= Abstract syntax =

In computer science, the abstract syntax of data is its structure described as a data type (possibly, but not necessarily, an abstract data type), independent of any particular representation or encoding. This is particularly used in the representation of text in computer languages, which are generally stored in a tree structure as an abstract syntax tree. Abstract syntax, which only consists of the structure of data, is contrasted with concrete syntax, which also includes information about the representation. For example, concrete syntax includes features like parentheses (for grouping) or commas (for lists), which are not included in the abstract syntax, as they are implicit in the structure.

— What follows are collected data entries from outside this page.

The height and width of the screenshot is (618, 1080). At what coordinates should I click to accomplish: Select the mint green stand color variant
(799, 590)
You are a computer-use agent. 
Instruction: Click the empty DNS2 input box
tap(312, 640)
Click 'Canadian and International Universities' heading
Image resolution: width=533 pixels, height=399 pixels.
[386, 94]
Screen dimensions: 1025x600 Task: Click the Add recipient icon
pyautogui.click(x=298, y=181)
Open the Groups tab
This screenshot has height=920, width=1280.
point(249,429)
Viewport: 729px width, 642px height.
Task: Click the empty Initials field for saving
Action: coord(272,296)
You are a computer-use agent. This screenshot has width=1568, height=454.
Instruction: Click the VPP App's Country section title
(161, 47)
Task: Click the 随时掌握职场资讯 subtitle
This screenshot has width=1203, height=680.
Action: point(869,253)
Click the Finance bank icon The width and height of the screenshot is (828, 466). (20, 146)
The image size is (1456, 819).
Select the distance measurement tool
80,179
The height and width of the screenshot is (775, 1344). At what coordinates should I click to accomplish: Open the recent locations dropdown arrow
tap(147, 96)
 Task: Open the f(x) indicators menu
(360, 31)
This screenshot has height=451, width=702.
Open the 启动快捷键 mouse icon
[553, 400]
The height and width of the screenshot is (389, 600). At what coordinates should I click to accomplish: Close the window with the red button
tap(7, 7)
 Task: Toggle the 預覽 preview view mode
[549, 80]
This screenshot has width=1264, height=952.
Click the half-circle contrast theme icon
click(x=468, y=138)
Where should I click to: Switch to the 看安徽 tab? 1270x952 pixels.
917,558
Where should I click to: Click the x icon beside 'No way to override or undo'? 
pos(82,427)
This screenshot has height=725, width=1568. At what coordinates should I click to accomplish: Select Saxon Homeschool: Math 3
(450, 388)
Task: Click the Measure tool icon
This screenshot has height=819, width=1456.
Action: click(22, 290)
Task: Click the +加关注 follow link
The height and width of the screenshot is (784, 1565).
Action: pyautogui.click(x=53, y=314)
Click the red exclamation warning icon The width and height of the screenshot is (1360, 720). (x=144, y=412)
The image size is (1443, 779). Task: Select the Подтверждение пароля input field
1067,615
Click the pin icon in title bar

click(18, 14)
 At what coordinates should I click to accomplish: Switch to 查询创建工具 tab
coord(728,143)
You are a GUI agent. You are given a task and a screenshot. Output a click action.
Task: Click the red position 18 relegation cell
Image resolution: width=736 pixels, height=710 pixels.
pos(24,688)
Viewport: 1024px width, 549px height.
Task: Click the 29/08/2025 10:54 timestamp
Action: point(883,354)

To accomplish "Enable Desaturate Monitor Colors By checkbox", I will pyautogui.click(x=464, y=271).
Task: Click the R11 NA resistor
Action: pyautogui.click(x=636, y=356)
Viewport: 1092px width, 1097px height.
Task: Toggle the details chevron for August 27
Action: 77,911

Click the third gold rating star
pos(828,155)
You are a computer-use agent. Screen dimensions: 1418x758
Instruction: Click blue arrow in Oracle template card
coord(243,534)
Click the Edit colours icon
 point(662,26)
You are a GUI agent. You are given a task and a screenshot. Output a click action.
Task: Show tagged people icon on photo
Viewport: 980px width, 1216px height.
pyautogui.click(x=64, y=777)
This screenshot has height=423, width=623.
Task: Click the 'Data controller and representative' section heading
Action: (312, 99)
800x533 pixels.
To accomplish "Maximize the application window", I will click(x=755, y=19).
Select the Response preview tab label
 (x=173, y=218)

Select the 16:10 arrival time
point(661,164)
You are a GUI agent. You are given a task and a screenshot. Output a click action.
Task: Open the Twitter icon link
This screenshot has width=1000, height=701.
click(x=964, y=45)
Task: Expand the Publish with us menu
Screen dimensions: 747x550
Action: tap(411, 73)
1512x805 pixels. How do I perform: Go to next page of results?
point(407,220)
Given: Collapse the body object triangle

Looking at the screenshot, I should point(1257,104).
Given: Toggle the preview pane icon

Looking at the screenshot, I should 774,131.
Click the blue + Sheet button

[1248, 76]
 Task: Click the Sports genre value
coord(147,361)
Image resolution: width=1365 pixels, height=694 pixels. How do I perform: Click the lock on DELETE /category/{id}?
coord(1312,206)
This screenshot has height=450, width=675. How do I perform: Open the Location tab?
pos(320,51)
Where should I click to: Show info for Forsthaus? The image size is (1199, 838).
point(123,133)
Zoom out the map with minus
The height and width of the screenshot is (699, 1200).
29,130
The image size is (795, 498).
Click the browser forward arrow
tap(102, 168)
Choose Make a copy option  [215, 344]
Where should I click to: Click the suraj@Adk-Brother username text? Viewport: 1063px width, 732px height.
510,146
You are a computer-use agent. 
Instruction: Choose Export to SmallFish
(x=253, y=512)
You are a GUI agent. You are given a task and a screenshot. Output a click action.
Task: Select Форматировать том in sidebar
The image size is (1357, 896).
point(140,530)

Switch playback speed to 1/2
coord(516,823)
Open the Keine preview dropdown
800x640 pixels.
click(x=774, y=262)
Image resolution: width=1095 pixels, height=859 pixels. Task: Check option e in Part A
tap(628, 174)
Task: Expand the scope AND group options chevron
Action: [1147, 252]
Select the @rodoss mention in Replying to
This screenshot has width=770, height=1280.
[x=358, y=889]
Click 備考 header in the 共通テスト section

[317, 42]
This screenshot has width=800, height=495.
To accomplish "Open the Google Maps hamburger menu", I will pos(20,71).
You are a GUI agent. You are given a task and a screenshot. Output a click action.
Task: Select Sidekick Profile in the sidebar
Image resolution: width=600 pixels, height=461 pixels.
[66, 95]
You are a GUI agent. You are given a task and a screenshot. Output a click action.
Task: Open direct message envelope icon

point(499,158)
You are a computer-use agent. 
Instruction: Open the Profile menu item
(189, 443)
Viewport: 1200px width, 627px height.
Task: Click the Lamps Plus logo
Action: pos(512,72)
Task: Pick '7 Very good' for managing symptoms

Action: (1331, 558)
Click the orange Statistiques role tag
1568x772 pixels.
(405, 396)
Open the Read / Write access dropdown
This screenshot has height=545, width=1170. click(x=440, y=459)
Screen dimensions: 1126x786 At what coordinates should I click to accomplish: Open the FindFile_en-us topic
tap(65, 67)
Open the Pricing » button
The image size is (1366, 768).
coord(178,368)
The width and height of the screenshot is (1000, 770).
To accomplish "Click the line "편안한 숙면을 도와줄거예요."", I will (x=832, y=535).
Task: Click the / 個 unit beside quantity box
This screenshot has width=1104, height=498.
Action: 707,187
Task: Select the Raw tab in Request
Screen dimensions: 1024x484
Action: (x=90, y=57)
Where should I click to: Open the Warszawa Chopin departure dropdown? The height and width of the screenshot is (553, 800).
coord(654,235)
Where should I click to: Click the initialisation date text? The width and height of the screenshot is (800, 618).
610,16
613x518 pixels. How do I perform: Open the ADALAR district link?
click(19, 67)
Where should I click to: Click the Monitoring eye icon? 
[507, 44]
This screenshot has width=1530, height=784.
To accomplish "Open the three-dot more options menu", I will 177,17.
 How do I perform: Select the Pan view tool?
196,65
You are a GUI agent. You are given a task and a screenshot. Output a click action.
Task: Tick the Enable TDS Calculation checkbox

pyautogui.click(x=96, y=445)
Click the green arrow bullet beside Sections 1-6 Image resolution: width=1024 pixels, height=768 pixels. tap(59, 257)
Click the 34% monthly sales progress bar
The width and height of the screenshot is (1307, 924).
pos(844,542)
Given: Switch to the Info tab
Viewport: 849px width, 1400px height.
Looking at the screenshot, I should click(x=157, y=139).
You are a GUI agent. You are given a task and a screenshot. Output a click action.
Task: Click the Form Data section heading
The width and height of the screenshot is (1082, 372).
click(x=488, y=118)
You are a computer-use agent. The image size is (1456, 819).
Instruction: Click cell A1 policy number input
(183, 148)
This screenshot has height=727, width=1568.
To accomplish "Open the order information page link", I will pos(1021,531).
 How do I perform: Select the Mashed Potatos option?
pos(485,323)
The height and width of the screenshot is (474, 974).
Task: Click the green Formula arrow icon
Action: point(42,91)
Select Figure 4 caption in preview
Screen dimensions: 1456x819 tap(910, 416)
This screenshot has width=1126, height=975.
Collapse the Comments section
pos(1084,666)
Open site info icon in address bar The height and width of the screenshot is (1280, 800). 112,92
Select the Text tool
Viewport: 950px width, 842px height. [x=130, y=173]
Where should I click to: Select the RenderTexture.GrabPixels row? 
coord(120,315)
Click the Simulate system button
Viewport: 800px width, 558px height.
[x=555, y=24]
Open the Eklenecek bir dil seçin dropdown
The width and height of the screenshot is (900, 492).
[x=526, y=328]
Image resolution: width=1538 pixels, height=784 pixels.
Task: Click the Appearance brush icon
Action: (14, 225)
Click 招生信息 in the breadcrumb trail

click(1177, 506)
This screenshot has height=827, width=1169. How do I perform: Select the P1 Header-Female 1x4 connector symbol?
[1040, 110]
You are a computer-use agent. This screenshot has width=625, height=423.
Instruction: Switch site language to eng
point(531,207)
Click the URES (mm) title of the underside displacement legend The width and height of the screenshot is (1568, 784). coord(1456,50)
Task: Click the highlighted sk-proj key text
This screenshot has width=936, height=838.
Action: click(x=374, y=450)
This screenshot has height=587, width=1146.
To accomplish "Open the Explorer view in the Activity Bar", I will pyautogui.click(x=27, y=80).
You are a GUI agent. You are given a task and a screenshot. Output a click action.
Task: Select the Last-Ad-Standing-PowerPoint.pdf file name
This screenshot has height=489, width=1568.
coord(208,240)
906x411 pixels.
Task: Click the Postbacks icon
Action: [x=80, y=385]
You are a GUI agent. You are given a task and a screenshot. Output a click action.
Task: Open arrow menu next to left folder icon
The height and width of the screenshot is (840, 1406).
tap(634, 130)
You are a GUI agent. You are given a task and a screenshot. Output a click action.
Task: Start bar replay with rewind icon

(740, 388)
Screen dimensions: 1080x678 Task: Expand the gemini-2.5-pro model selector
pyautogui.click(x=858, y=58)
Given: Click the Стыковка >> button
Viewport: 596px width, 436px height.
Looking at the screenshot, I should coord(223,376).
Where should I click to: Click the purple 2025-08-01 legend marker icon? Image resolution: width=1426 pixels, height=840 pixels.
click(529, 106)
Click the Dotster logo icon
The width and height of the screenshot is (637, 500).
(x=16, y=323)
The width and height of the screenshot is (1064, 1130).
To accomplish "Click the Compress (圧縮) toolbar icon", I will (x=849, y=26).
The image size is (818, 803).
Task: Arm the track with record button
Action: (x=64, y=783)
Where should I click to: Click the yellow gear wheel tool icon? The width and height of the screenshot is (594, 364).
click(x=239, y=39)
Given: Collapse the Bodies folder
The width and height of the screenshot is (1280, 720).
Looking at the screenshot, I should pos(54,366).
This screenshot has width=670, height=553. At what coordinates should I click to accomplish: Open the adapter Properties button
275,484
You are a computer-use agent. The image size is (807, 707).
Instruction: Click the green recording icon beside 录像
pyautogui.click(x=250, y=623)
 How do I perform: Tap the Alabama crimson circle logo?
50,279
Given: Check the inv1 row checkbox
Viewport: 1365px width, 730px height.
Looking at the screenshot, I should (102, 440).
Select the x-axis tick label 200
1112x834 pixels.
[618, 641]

Abstract syntaxes are classified as first-order abstract syntax (FOAS), if the structure is abstract but names (identifiers) are still concrete (and thus requires name resolution), and higher-order abstract syntax, if the names themselves are abstract.

==Uses==
To be implemented either for computation or communications, a mapping from the abstract syntax to specific machine representations and encodings must be defined; these may be called the "concrete syntax" (in language implementation) or the "transfer syntax" (in communications).

A compiler's internal representation of a program will typically be specified by an abstract syntax in terms of categories such as "statement", "expression" and "identifier". This is independent of the source syntax (concrete syntax) of the language being compiled (though it will often be very similar). A parse tree is similar to an abstract syntax tree but it will typically also contain features such as parentheses, which are syntactically significant but which are implicit in the structure of the abstract syntax tree.

Algebraic data types are particularly well-suited to the implementation of abstract syntax.